9th October 2018

Lloyds Bank pledges extra funding for the manufacturing sector

Lloyds Bank is investing a further £5m to fund its sponsorship of the Advanced Manufacturing Training Centre (AMTC), doubling its original commitment and bringing total funding to £10m over 10 years.

Lloyds Bank’s extra funding will support approximately 3,500 manufacturing apprentices and engineers by 2024, equipping them with the right skills required to be at the forefront of manufacturing in the future. The funds will lead to a 350 per cent increase on the original target for training apprentices that was made in 2015, and support the AMTC’s commitment to address one of the biggest challenges that the manufacturing sector faces – the shortage of skills.

Set up in 2015, the Lloyds Bank Advanced Manufacturing Training Centre in Coventry is a state-of-the-art training centre, designed to help fund the creation of a new generation of engineers and technicians and help to narrow the UK’s manufacturing skills-gap.

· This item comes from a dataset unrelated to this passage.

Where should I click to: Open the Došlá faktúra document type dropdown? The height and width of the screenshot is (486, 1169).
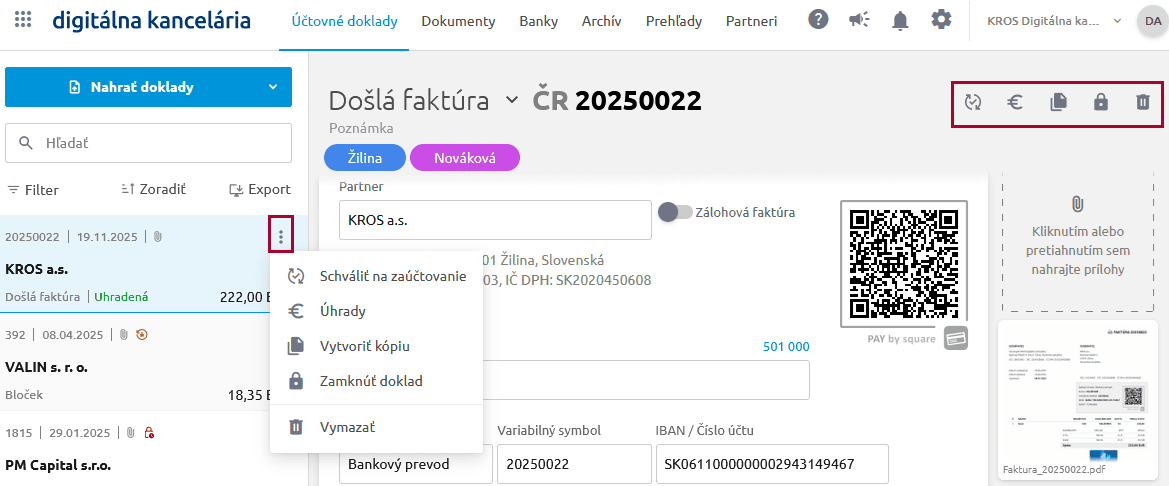pos(512,100)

For employers eager to grow their business and ensure they offer a competitive advantage, the Centre’s apprenticeship scheme provides business-ready technicians and engineers who have received specialist training with the skills to make an immediate difference in their organisation.

Lloyds Bank has been actively working with the Manufacturing Technology Centre (MTC) to promote the manufacturing sector and highlight the range of skills required within the industry and the different employment opportunities in the sector. In addition, the bank actively supports clients in their drive to diversify their workforce in order to address the skills gap.

The AMTC opened its doors to its third cohort of apprentices in September, giving new recruits the opportunity to train and learn alongside some of the world’s leading experts as well as access the very latest technology in manufacturing and engineering.

António Horta Osório, Chief Executive of Lloyds Banking Group, said: “Our extended sponsorship … will see industry benefit from 3,500 apprentices and engineers being trained and developing new skills. This will help address the single biggest challenge that manufacturers consistently tell us about – the shortage of skills.

“The apprentices and skilled engineers who emerge from these world-class training facilities play a central role in helping to drive up the productivity of the nation. They will be part of broader efforts to rebalance our economy – a more dynamic, open economy that is backed up by long-term investment in infrastructure, skills, science and the latest technology.”